Bill Richardson
Of the many blogs written by outside contributors to the Arizona Republic‘s website, Bill Richardson’s was perhaps the most critical of the region’s police and their practices.
Now, the retired Mesa police officer says the the state’s largest newspaper has given in to outside pressure from those who wanted his criticism silenced. The newspaper closed down his blog, deleted all his old posts and blocked him from even commenting elsewhere on its website.
“The Republic called me and told me it was being shut down,” Richardson said in an email to Heat City on Tuesday. “They shut down everything and even wiped out my Republic account where I can comment on other people’s blogs or columns.”
Richardson said one of the paper’s opinion editors, Joanna Allhands, called him Monday to tell him the blog was being yanked because of recent posts he had written about the Tempe Police Department.
That decision, Richardson said, came after the department’s police chief, Tom Ryff, and one of his advisers complained about the blog to the Republic.
“The Tempe PD was pissed about my hitting them on crime issues,” Richardson said, pointing to four posts he wrote since the beginning of August, including one in which he said the city “continues to lead the region in violent crime.”
But reached by phone late Tuesday, Allhands flatly denied the move was made because of Richardson’s criticism of Tempe.
“No, that’s not correct,” she said when asked about the allegation. Still, she refused to explain why Richardson’s blog was closed or why his entire archive was deleted from the website.

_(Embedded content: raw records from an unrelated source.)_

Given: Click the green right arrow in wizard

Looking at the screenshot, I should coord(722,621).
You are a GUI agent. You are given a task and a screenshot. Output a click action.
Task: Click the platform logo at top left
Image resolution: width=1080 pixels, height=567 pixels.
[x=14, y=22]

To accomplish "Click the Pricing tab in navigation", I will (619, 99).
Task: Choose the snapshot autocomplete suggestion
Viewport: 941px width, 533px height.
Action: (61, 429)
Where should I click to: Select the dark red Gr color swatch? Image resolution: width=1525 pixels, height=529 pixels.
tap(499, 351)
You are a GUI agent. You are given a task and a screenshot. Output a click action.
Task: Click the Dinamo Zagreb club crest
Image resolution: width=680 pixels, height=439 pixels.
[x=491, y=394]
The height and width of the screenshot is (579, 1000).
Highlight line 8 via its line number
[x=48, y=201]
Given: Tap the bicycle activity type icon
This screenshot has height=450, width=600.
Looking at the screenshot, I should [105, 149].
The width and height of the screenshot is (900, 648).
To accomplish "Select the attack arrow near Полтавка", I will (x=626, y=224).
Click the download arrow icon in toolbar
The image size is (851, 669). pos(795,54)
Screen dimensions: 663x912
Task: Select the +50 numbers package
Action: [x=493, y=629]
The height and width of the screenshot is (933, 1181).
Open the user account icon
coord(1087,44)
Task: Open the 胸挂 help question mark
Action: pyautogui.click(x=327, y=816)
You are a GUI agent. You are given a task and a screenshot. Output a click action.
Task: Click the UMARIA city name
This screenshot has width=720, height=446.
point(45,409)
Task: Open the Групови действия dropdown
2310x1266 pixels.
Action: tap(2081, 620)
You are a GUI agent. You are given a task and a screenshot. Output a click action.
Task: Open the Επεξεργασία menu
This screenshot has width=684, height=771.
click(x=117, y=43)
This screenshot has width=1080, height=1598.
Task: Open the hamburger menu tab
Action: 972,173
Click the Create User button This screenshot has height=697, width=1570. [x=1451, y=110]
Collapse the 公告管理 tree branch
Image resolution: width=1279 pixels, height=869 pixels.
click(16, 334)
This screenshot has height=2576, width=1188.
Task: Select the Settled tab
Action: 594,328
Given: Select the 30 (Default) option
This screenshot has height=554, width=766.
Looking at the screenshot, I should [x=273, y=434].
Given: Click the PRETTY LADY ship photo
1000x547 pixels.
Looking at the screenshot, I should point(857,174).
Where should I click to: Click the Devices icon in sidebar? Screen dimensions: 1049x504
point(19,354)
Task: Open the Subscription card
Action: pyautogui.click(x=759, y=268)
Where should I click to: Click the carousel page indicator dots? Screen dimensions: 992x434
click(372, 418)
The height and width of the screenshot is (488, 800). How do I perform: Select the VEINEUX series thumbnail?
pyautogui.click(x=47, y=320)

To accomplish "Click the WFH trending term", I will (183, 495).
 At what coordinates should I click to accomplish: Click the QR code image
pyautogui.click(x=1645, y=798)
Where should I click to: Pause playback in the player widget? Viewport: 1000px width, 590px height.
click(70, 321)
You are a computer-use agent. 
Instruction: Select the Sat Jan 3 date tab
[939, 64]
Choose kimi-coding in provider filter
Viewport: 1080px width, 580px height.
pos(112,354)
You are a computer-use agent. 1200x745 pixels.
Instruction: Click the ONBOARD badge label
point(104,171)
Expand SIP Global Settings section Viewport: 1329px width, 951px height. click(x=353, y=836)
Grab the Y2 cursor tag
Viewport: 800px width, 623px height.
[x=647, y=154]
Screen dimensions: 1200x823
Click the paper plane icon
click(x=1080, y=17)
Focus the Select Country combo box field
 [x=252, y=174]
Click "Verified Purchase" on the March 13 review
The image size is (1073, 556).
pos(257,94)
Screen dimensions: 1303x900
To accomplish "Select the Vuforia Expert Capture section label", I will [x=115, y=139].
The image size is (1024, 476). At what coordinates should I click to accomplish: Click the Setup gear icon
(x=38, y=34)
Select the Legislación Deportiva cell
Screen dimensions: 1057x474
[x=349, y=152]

Allhands called the matter “an internal decision” and referred all other questions to the newspaper’s top editor, Randy Lovely.
Lovely’s assistant, meanwhile, said he was on vacation until next week and would not likely return any phone calls before then.
Click for a larger look at the way Richardson’s blog looked after the Arizona Republic shut it down.
A Tempe police spokesman also denied that the agency had anything to do with the Republic‘s decision, saying no one there had even voiced concerns about Richardson’s blog.
“To answer your question, no,” Sgt. Steve Carbajal said. “Nobody from the department, including the chief, has made a complaint to the Republic.”
Carbajal said a journalist with another news organization had called to look into the matter on Monday and that was the first he’d heard about it.
Regardless of why, however, it’s clear that the Republic has taken the unusual step of scrubbing Richardson’s work from its website without any public explanation.
Richardson, who also occasionally wrote for the newspaper’s op-ed page, said he was invited by the Republic to start blogging last year.
Since then he has written dozens of posts, many of them focusing on issues in law enforcement as well as in Tempe (that’s where he lives.) He was often critical of police policies, but he sometimes wrote positive stories about local law enforcement, too.
Now, visitors to his former home on the web are greeted with a simple message: “The blog requested does not exist.”
Except that’s not entirely true either; Google cached most of Richardson’s posts from the time he started writing the blog. They are, at least for now, available to anyone who wants to read them.